Atomstrom: Verbraucher müssen doppelt zahlen

Wer hat das nicht schon einmal erlebt: Mit dem Fahrrad ist dem Nordwestwind auf dem Deich fast nicht beizukommen, so stark pfeift es einem um die Ohren. Komischerweise stehen die Windräder auf den nahen Kuhwiesen still und drehen sich nicht einen Zentimeter von der Stelle.

Verzögerungen beim Netzausbau

Warum das so ist, hat jetzt die Bundesregierung als Antwort auf eine „Kleine Anfrage“ der SPD-Bundestagsfraktion erklärt: „Aufgrund von Verzögerungen beim Netzausbau müssen Erneuerbare-Energien-Anlagen vom Netz genommen werden“, so heißt es in dem öffentlich zugänglichen Schriftstück.

 

Nach Angaben der Regierung befinden sich derzeit 24 Leitungen, für die das Energieleistungsausbaugesetz einen vordringlichen Bedarf festgestellt habe, „in unterschiedlichen Stadien der Realisierung“. Im Klartext bedeutet dies, dass sie nicht rechtzeitig fertig gestellt werden, um dem wachsenden Angebot an Strom aus erneuerbaren Energiequellen gerecht zu werden.
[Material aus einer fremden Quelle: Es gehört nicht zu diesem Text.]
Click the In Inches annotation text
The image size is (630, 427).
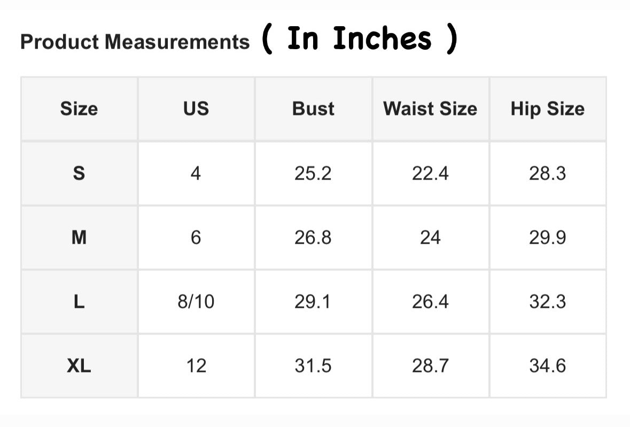pyautogui.click(x=359, y=39)
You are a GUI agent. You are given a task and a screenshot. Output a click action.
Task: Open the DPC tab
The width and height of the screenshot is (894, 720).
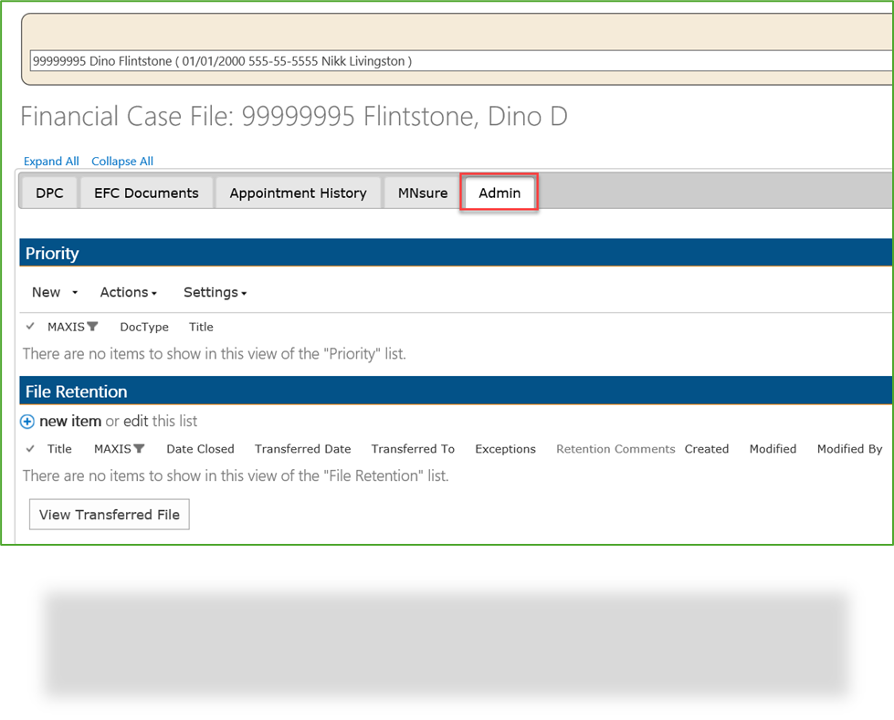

Und dies, obwohl sich die Bundesregierung über die Notwendigkeit des Netzausbaus durchaus bewusst ist: ”Mittel- bis langfristig sind Energiespeicher zur Ausregelung von Stromangebot und Stromnachfrage in zunehmendem Maße sowohl in Deutschland als auch europaweit erforderlich“, heißt es dazu.

Nur die halbe Wahrheit 

Doch das ist nur die halbe Wahrheit. Der Skandal ist nicht, dass der Netzausbau verzögert wird, sondern dass die Verbraucher doppelt dafür zahlen müssen, dass sie dadurch weiterhin mit Kohle- und Atomstrom versorgt werden.

Zum Beispiel letzten Januar, als Vattenfall ganze Windparks im seinem Netzverantwortungsbereich abgeschaltet hatte, weil zuviel Strom aus Atomkraftwerken produziert worden war und dadurch das Stromnetz ausgelastet war. Juristisch gedeckt ist dies durch einen Passus im Energiewirtschaftsgesetz (EnWG).

Zwar besteht nominell ein Einspeise-Vorrang für regenerativen Strom. Das heißt, herkömmliche Kraftwerke müssen vom Netz gehen, wenn erneuerbare Energiequellen den Bedarf decken können. Allerdings sind Atomkraftwerke nicht kurzfristig regelbar.

Privathaushalte werden doppelt belastet 

Im EnWG ist außerdem festgelegt, dass der zuständige Netzbetreiber – also hier Vattenfall – dem Betreiber des Windparks für den nicht produzierten Strom einen finanziellen Ausgleich zahlen muss. „Dies macht der Konzern über die Umlage nach dem Erneuerbare-Energien-Gesetz (EEG)“, erklärt Jürgen Quentin, Jurist bei der Deutschen Umwelthilfe, in der taz.

Dadurch werden die Privathaushalte finanziell doppelt belastet – einmal zahlen sie dafür, dass Vattenfall ihnen fossil und atomar erzeugten Strom ins Haus liefert, und außerdem ein zweites Mal dafür, dass bei einem Stromüberangebot die Erzeuger von erneuerbarer Energie entschädigt werden müssen. Kosten für den Verlust an erneuerbarem Strom also, die der Netzbetreiber laut EEG auf den Strompreis aufschlagen darf.

Damit sei das Märchen von der Harmonie der Erneuerbaren mit der Atomkraft entlarvt, so Rainer Baake, Chef der Deutschen Umwelthilfe, ebenfalls in der taz. Laut Baake gibt es für die Zukunft nur eine Lösung: „Um die Schwankungen der Regenerativen auszugleichen, brauchen wir deshalb schnell einsetzbare Gaskraftwerke statt solch schwerfälliger Erzeugungssysteme wie Atomreaktoren.“ Ansonsten werde die Laufzeitverlängerung für AKWs automatisch „das Ende des Einspeisevorrangs für die Erneuerbaren nach sich ziehen“.